A closer look at the successful case studies in similar contexts

Examining successful education reform efforts in similar post-conflict contexts offers valuable lessons for us. For instance, Rwanda’s focus on teacher training, curriculum development, and community involvement in education has significantly improved its educational outcomes. Similarly, in Liberia, government and private organizations have introduced new teacher training and accountability methodologies. These case studies suggest that comprehensive reforms addressing teacher qualifications, curriculum relevance, infrastructure and community engagement, supported by strong political will and adequate funding, can substantially improve educational quality and access.

The path forward

To address these multiple challenges stressed above, South Sudan needs a comprehensive reform strategy that encompasses increasing funding for education, enhancing teacher training and qualification, improving infrastructure, and ensuring stability and peace. Adequate investment in education is non-negotiable. The government must prioritize education within its budget, aiming or exceeding the General Education Act 2012’s stipulation of allocating at least 10% of the annual budget to general education.

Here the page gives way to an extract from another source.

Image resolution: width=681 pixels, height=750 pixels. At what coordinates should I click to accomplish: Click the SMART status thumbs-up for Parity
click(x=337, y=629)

Recruitment and training of qualified teachers must be launched to increase the proportion of qualified teachers significantly. This includes hiring certified educators and offering ongoing professional development to enhance teaching skills and methodologies (pedagogy and andragogy).

Building and maintaining school facilities, providing essential learning materials, and ensuring access to clean drinking water and sanitation are fundamental to creating an environment conducive to learning.

Collaboration with international partners like UNESCO, UNICEF, GESS, etc., to mention but a few remain vital in these efforts. Promoting strong domestic partnerships and community involvement is equally important for sustainable progress. The government of South Sudan has been relying on international education partners for a long time, and this significant dependency on external support for fundamental educational services and reforms is incorrect. The government must pull its socks to handle this key sector. We need to build a more self-sufficient educational framework by strengthening our internal capacities and governance structures to ensure international partnerships complement rather than substitute national education strategies.

The world is promptly changing as the knowledge and innovative drivers for the development of nations are widely increasing. The education quality, teaching and learning processes are becoming important factors of individual well-being and progress of nations, hence developing the quality of human beings and making the future much more promising. Our system must prepare graduates for the labour market. With education, the world has witnessed reduced poverty, infant mortality, and control of population growth. It empowers women and contributes to gender equality. Educated parents pass on their knowledge more naturally by sending their children to school. The UNESCO has placed 38% of the South Sudanese as literate, indicating a high illiteracy rate yet. Hence, the ongoing communal conflict can be attributed to it.

In conclusion, the state of education in the country requires immediate and concerted efforts from all stakeholders. Prioritizing education is a cornerstone of development, empowerment, peace, democracy, and sustainable development. It is a collective responsibility to ensure that future generations have the knowledge, skills, and values necessary to contribute positively to society and the global community. As such, it’s imperative for South Sudan to overcome its current challenges to provide its citizens with the quality education they deserve. The endeavour is not just about fulfilling a fundamental human right; it’s about laying the groundwork for a stable, prosperous and equitable society.